Paul de Regt/workshop
Description
Can theater foster students' empathy and bridge the gap between student groups? That was the central question during a theater project last June at The Hague University of Applied Sciences' HRM program. This presentation includes a video that provides a glimpse into the project. Afterwards, we will discuss with the attendees what and how theater in the classroom can contribute to education.
Biography
Paul de Regt, the initiator of this project, is a lecturer in the HRM program and a researcher in the Change Management research group. Since 2020, he has been working to establish a permanent place for theater in the program's curriculum. His efforts were rewarded in 2024 with a grant from the NRO, which led to the project in this video.
Analyze This!
Thijs Bos & Chris Heydra/workshop
Description
Students often have clear opinions about everything. But when it comes to giving feedback on someone else's work, it often gets stuck at "Yeah... It's pretty good." To help students learn to look critically, we use film as a tool. By analyzing film clips, students learn to consider the choices a creator makes consciously: why did they choose a particular camera angle? How does the use of color affect the tone of the movie? How does sound contribute to the experience? During our session, we'll demonstrate how you can challenge students to look deeper in an accessible and engaging way. We'll watch clips, analyze them together, and experience how this approach helps students go beyond "pretty good."
Biography
Thijs and Chris both primarily teach at the CMD program. Together they have 13 years of experience in teaching about analysing film at both THUAS and KABK. And since 2024, they have also organised the Lighthouse Filmclub. To them, Film is a language that we all understand, but it has a lot of fascinating, subtle intricacies that they love to talk about.
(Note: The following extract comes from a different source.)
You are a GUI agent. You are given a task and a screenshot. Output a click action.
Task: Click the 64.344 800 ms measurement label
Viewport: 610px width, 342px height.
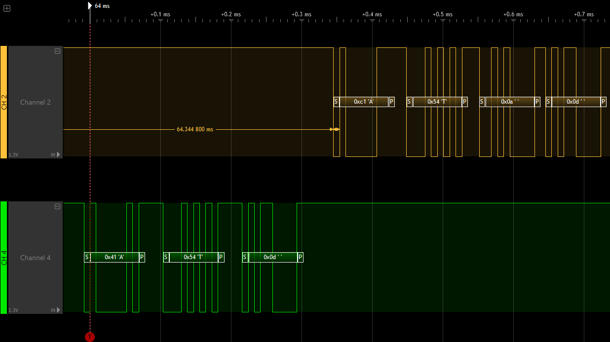195,129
Paradox as Praxis — Educational Transformation as Social Sculpture
Matthew Rich-Tolsma/workshop
Biography
In an era of social acceleration, ‘social sculpture’ invites us all to become co-creators of learning ecologies beyond traditional boundaries. This talk explores how the practice of Joseph Beuys’s concept of social sculpture invites us to orient ourselves differently to the reality of organisational life. Drawing on applied projects in higher education and community settings, I argue that embracing paradox not as a problem to solve but as an ontological ground offers a horizon for pedagogical transformation. Participants will leave with concrete imaginaries and provocations to cultivate spaces where difference, tension, and co-creation become the fabric of learning as social artistry.
Description
Matthew Rich-Tolsma is an organisational consultant, group-analytic practitioner, and artist-educator whose work integrates social sculpture, complexity thinking, psychoanalytic insight, and decolonial critique. He works across corporate, public-sector, and civil-society organisations, supporting leaders and teams to navigate change through participatory, reflexive, and relational practices. As Pedagogue-in-Residence at ArtEZ Academy of Theatre and Dance, he leads the development of an equity-based pedagogy and institution-wide learning processes. Together with theatre maker Lotte van den Berg, he co-founded Workspace Social Sculpture, a research and consulting initiative bringing artistic and dialogical methodologies into organisational transformation. His international practice focuses on trauma-informed groupwork and cultivating just, resonant, and adaptive organisational cultures.